> _Task prompt_
Please edit the lines from the one containing "The width and" through the last of the lines, replacing "Describe" with "Identify" and leaving everything else unchanged. Leave the pictures out of your answer.

> _Source data_
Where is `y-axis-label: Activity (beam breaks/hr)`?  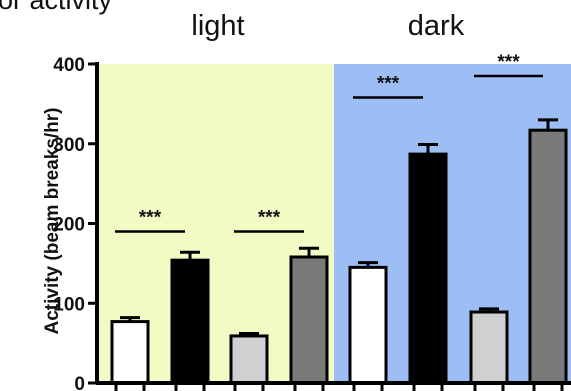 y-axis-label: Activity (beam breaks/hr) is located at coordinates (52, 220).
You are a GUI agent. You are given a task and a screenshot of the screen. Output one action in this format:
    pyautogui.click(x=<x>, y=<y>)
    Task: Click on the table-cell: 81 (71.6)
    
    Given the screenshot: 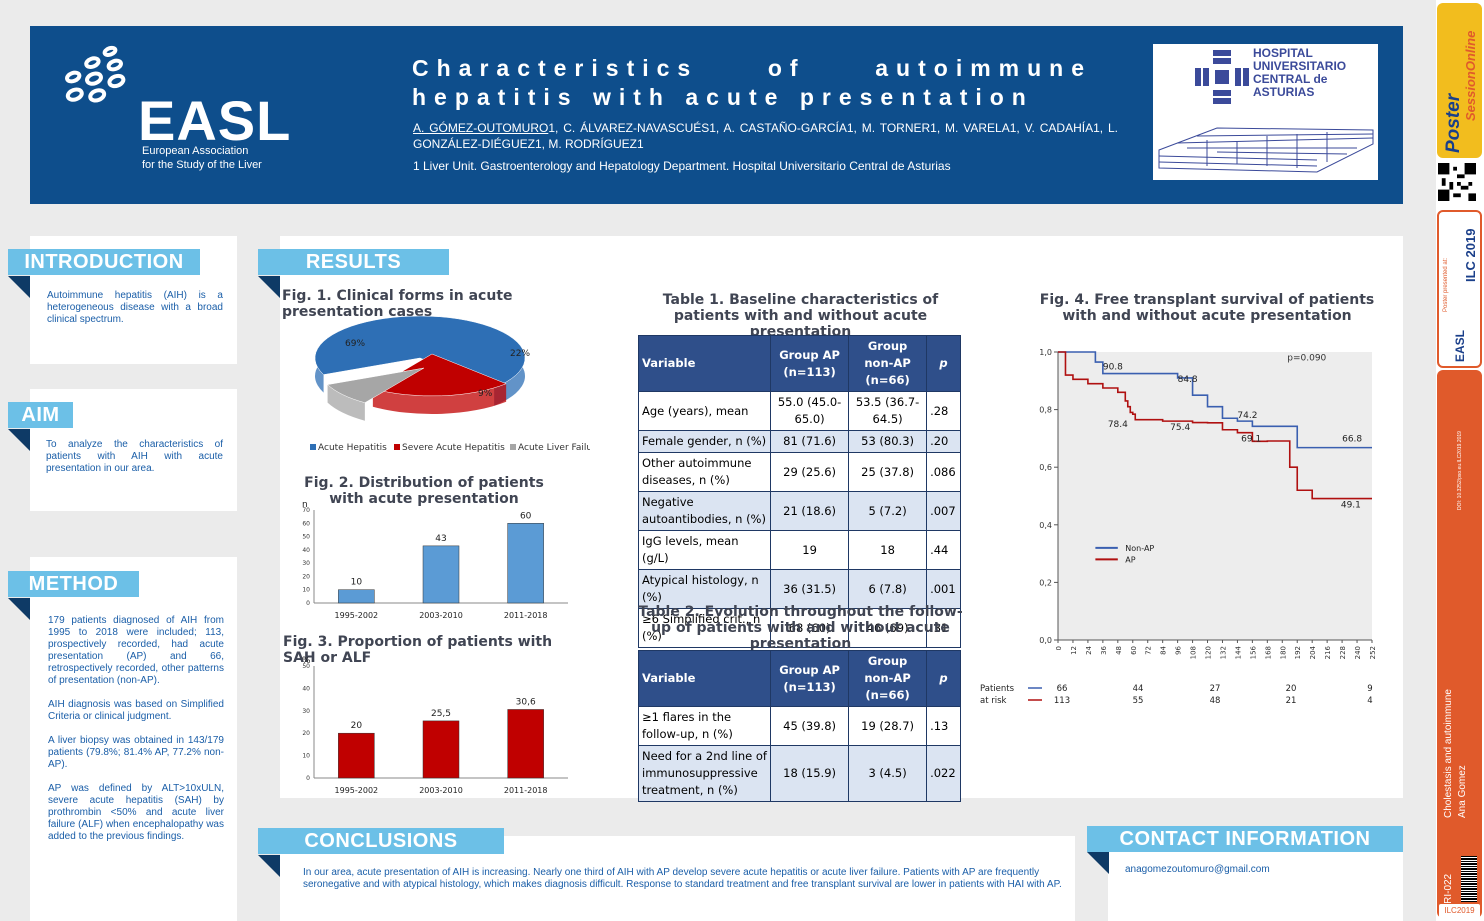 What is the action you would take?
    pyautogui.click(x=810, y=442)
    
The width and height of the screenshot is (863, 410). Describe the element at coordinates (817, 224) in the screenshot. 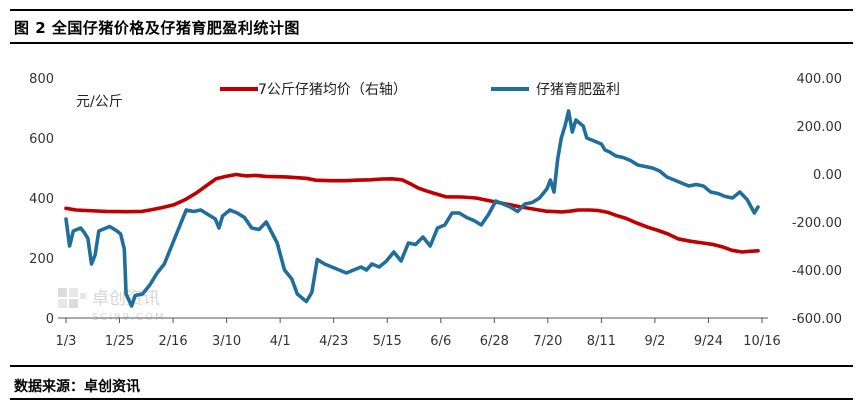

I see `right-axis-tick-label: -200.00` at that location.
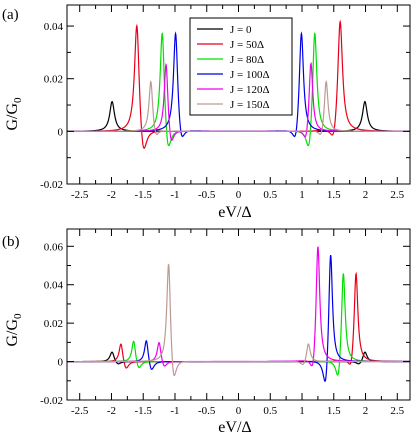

> _Task answer_
The width and height of the screenshot is (863, 410). Identify the element at coordinates (817, 224) in the screenshot. 

I see `right-axis-tick-label: -200.00` at that location.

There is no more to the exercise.